**YOUR GOAL**
With both ends included, repeat exactly the lines of the entries below from the one containing "Viewport: 1414px width, 1092px" down to the one containing "Expand Perbaikan Data", and no others.

**INFORMATION GIVEN**
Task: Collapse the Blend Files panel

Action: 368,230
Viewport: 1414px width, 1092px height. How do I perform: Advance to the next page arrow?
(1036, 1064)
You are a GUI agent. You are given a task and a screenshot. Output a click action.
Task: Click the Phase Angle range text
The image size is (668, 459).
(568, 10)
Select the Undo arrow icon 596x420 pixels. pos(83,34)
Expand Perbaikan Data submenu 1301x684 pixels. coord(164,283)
==
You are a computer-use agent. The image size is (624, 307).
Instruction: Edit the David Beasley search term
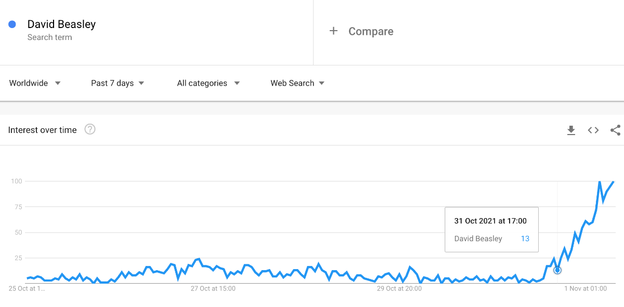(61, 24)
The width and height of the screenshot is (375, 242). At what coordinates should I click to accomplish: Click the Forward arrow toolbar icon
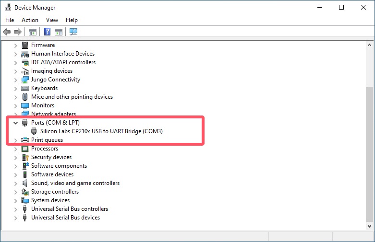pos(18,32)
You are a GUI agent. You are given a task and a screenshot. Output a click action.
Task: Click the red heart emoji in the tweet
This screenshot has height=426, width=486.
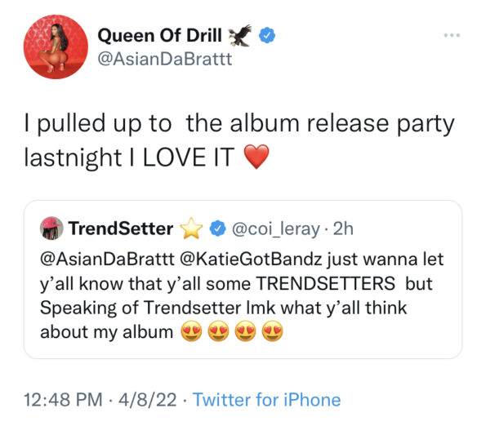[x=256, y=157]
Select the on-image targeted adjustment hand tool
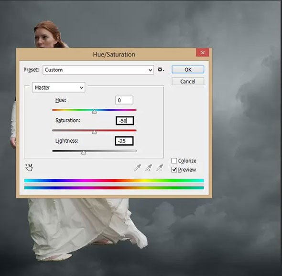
--
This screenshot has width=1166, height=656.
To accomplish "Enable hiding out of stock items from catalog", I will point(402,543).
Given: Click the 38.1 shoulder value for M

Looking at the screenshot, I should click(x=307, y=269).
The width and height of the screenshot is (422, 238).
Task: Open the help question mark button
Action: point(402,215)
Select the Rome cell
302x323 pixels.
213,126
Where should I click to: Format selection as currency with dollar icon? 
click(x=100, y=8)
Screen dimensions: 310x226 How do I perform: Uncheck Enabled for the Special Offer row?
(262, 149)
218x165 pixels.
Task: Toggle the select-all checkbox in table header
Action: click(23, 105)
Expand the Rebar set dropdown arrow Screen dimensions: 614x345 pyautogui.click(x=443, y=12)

**TASK RESPONSE**
Viewport: 1414px width, 1092px height. How do I perform: Advance to the next page arrow?
(1036, 1064)
You are a GUI agent. You are given a task and a screenshot. Output a click action.
Task: Click the Phase Angle range text
The image size is (668, 459).
(568, 10)
Select the Undo arrow icon 596x420 pixels. pos(83,34)
Expand Perbaikan Data submenu 1301x684 pixels. coord(164,283)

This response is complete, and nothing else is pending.